> [DATA FOR THIS EXERCISE]:
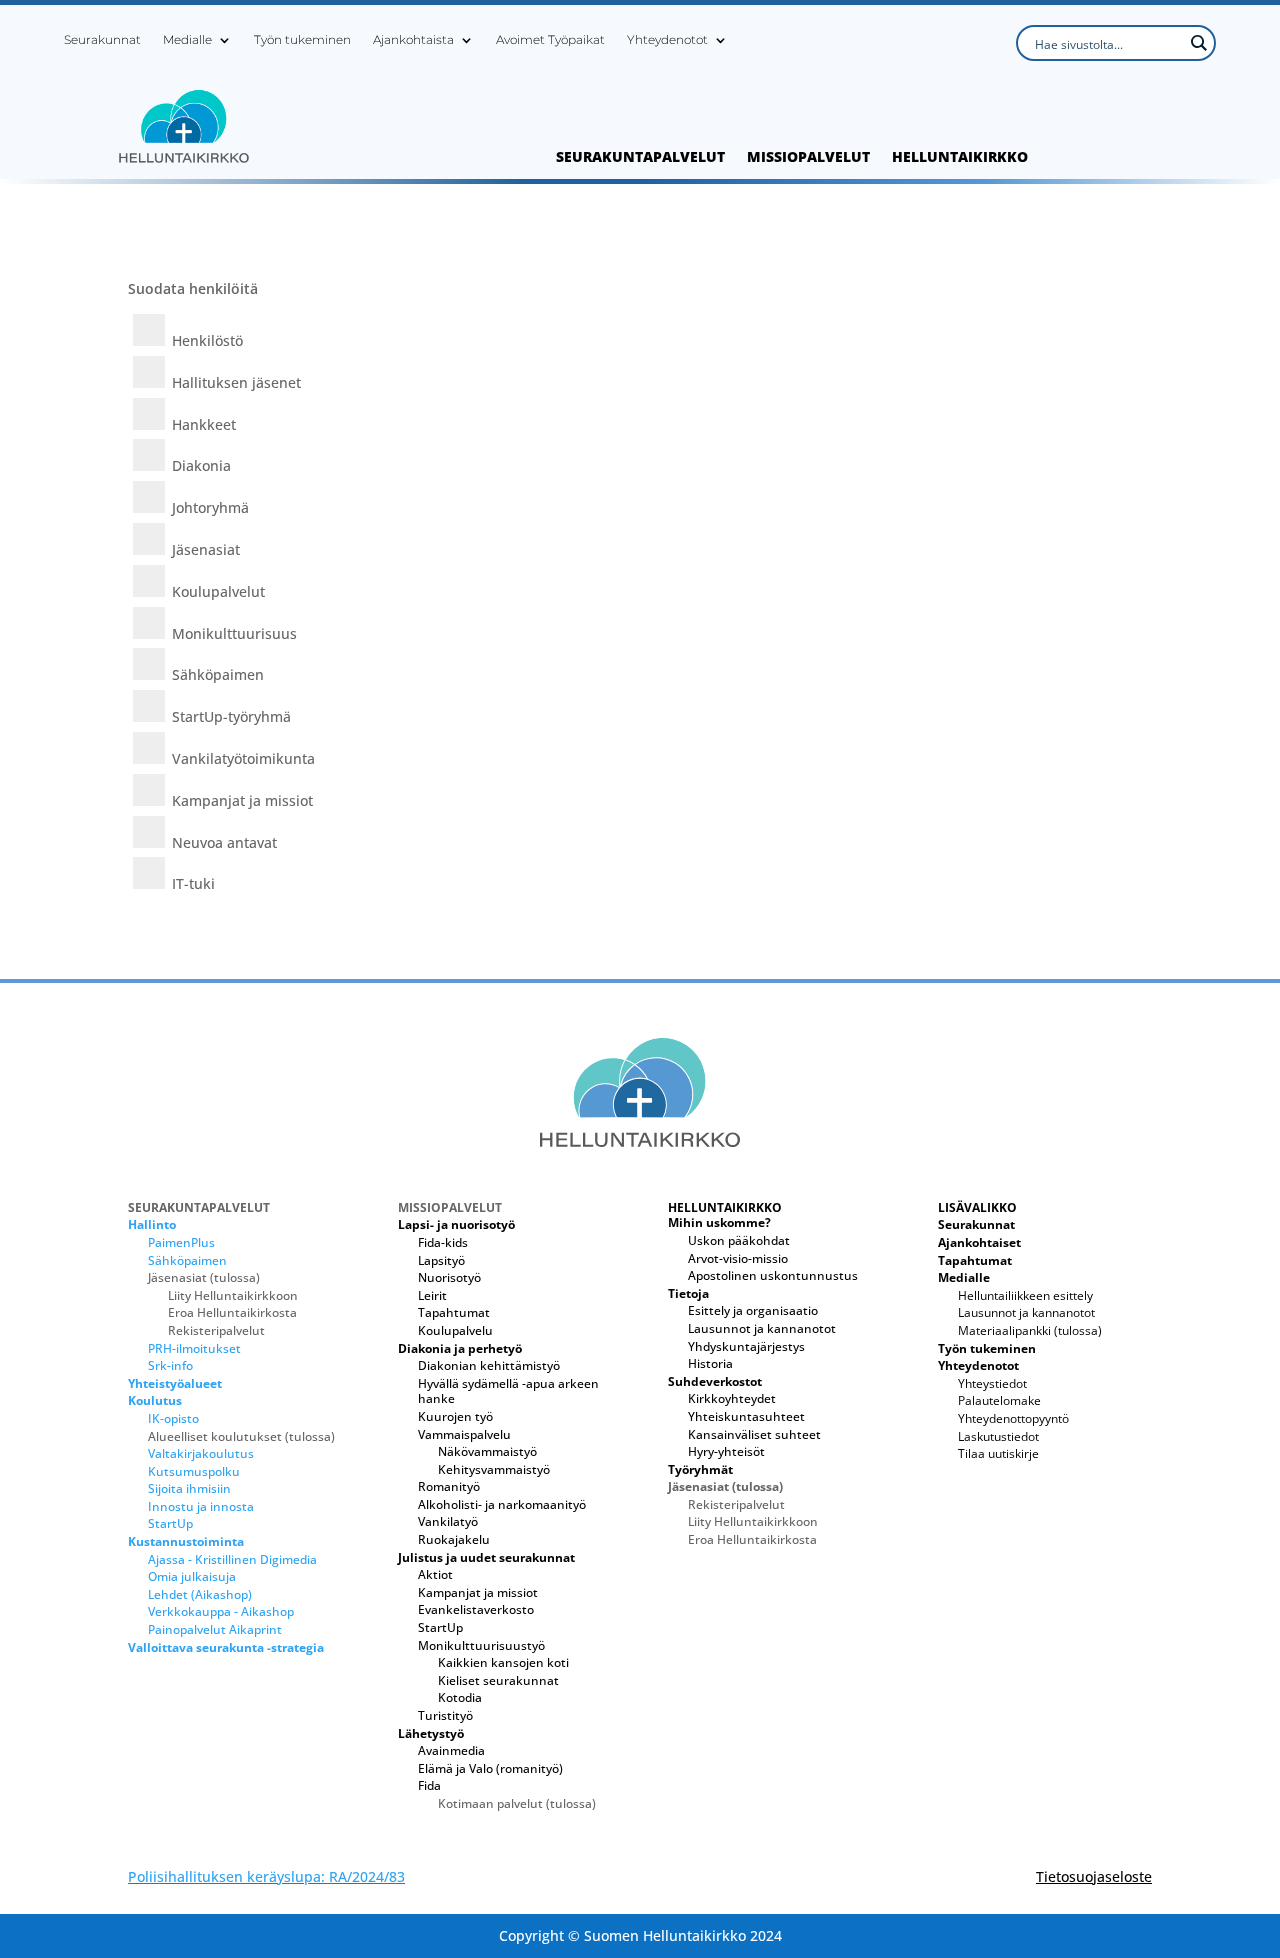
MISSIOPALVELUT (808, 158)
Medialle (187, 40)
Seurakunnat (102, 40)
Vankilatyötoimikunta (243, 758)
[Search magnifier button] (1198, 43)
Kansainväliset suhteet (754, 1434)
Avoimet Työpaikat (550, 40)
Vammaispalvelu (464, 1434)
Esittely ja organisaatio (753, 1310)
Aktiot (435, 1574)
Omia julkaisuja (192, 1576)
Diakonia (201, 465)
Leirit (432, 1295)
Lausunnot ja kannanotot (762, 1328)
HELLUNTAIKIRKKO (960, 158)
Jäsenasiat (206, 549)
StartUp (170, 1523)
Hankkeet (204, 424)
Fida (429, 1785)
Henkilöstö (207, 340)
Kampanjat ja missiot (242, 800)
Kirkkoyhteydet (732, 1398)
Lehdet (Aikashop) (200, 1594)
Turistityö (445, 1715)
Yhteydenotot (667, 40)
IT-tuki (193, 883)
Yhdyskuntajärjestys (746, 1346)
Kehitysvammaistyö (494, 1469)
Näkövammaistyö (487, 1451)
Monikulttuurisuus (234, 633)
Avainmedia (451, 1750)
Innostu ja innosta (201, 1506)
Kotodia (460, 1697)
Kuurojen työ (455, 1416)
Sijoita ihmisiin (189, 1488)
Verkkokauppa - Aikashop (221, 1611)
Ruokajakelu (454, 1539)
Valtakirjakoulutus (201, 1453)
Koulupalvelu (455, 1330)
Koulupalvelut (218, 591)
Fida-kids (443, 1242)
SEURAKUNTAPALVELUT (640, 158)
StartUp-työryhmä (231, 716)
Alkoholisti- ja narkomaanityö (502, 1504)
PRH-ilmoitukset (194, 1348)
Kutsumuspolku (194, 1471)
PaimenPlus (181, 1242)
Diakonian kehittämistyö (489, 1365)
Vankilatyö (448, 1521)
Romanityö (449, 1486)
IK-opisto (173, 1418)
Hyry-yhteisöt (726, 1451)
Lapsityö (441, 1260)
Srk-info (170, 1365)
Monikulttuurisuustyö (481, 1645)
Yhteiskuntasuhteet (746, 1416)
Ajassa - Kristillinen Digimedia (232, 1559)
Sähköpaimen (218, 674)
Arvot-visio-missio (738, 1258)
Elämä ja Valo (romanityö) (490, 1768)
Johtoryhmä (210, 507)
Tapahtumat (454, 1312)
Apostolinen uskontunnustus (773, 1275)
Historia (710, 1363)
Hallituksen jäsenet (236, 382)
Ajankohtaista (413, 40)
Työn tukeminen (302, 40)
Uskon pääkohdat (739, 1240)
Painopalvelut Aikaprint (215, 1629)
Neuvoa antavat (224, 842)
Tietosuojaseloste (1094, 1876)
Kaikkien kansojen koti (503, 1662)
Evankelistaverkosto (476, 1609)
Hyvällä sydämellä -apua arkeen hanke (508, 1391)
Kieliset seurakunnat (498, 1680)
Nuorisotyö (449, 1277)
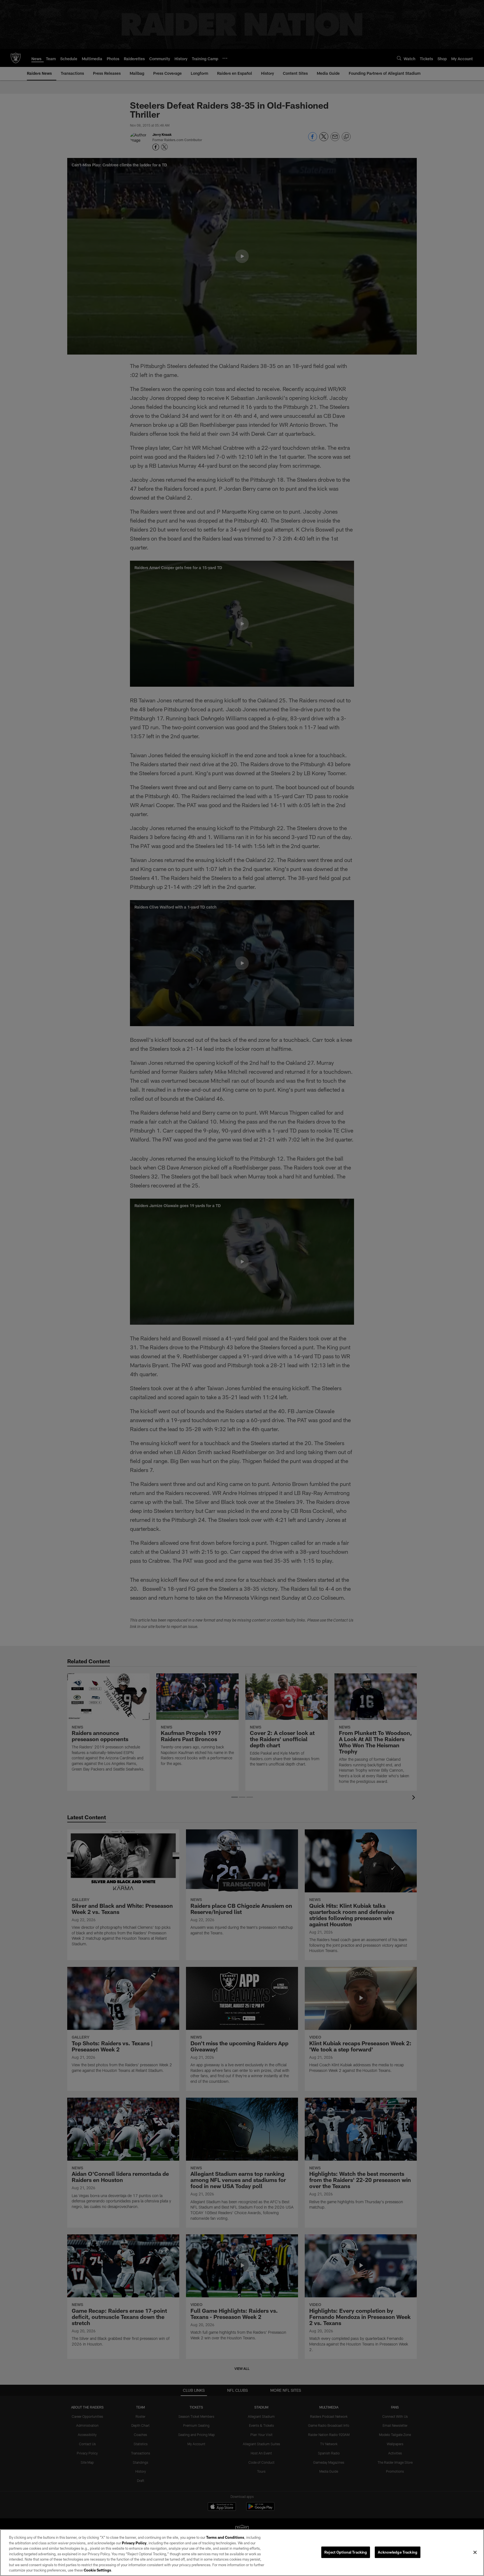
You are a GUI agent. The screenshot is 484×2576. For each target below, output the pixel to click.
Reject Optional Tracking (345, 2552)
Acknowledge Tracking (397, 2552)
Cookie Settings (97, 2570)
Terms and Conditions (225, 2537)
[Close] (475, 2552)
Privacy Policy (134, 2543)
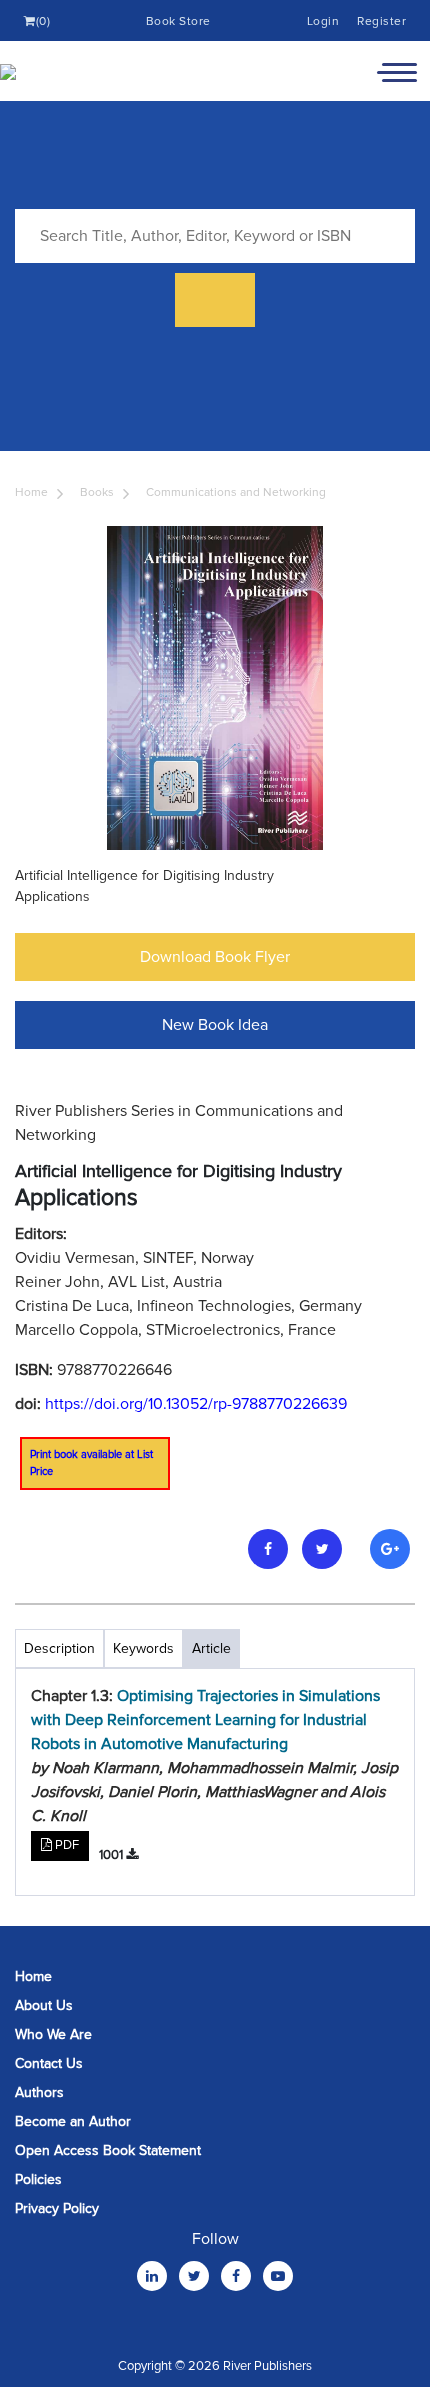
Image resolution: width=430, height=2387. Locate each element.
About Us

> [PROBLEM TO WORK ON]: Repeat the material above exactly. Leave every picture out of it.

> [YOUR RESPONSE]:
MISSIOPALVELUT (808, 158)
Medialle (187, 40)
Seurakunnat (102, 40)
Vankilatyötoimikunta (243, 758)
[Search magnifier button] (1198, 43)
Kansainväliset suhteet (754, 1434)
Avoimet Työpaikat (550, 40)
Vammaispalvelu (464, 1434)
Esittely ja organisaatio (753, 1310)
Aktiot (435, 1574)
Omia julkaisuja (192, 1576)
Diakonia (201, 465)
Leirit (432, 1295)
Lausunnot ja kannanotot (762, 1328)
HELLUNTAIKIRKKO (960, 158)
Jäsenasiat (206, 549)
StartUp (170, 1523)
Hankkeet (204, 424)
Fida (429, 1785)
Henkilöstö (207, 340)
Kampanjat ja missiot (242, 800)
Kirkkoyhteydet (732, 1398)
Lehdet (Aikashop) (200, 1594)
Turistityö (445, 1715)
Yhteydenotot (667, 40)
IT-tuki (193, 883)
Yhdyskuntajärjestys (746, 1346)
Kehitysvammaistyö (494, 1469)
Näkövammaistyö (487, 1451)
Monikulttuurisuus (234, 633)
Avainmedia (451, 1750)
Innostu ja innosta (201, 1506)
Kotodia (460, 1697)
Kuurojen työ (455, 1416)
Sijoita ihmisiin (189, 1488)
Verkkokauppa - Aikashop (221, 1611)
Ruokajakelu (454, 1539)
Valtakirjakoulutus (201, 1453)
Koulupalvelu (455, 1330)
Koulupalvelut (218, 591)
Fida-kids (443, 1242)
SEURAKUNTAPALVELUT (640, 158)
StartUp-työryhmä (231, 716)
Alkoholisti- ja narkomaanityö (502, 1504)
PRH-ilmoitukset (194, 1348)
Kutsumuspolku (194, 1471)
PaimenPlus (181, 1242)
Diakonian kehittämistyö (489, 1365)
Vankilatyö (448, 1521)
Romanityö (449, 1486)
IK-opisto (173, 1418)
Hyry-yhteisöt (726, 1451)
Lapsityö (441, 1260)
Srk-info (170, 1365)
Monikulttuurisuustyö (481, 1645)
Yhteiskuntasuhteet (746, 1416)
Ajassa - Kristillinen Digimedia (232, 1559)
Sähköpaimen (218, 674)
Arvot-visio-missio (738, 1258)
Elämä ja Valo (romanityö) (490, 1768)
Johtoryhmä (210, 507)
Tapahtumat (454, 1312)
Apostolinen uskontunnustus (773, 1275)
Historia (710, 1363)
Hallituksen jäsenet (236, 382)
Ajankohtaista (413, 40)
Työn tukeminen (302, 40)
Uskon pääkohdat (739, 1240)
Painopalvelut Aikaprint (215, 1629)
Neuvoa antavat (224, 842)
Tietosuojaseloste (1094, 1876)
Kaikkien kansojen koti (503, 1662)
Evankelistaverkosto (476, 1609)
Hyvällä sydämellä -apua arkeen hanke (508, 1391)
Kieliset seurakunnat (498, 1680)
Nuorisotyö (449, 1277)
You are a GUI agent. The screenshot is 484×2576. For each target below, output the pixel to click.
Reject Optional Tracking (345, 2552)
Acknowledge Tracking (397, 2552)
Cookie Settings (97, 2570)
Terms and Conditions (225, 2537)
[Close] (475, 2552)
Privacy Policy (134, 2543)
Image resolution: width=430, height=2387. Locate each element.
About Us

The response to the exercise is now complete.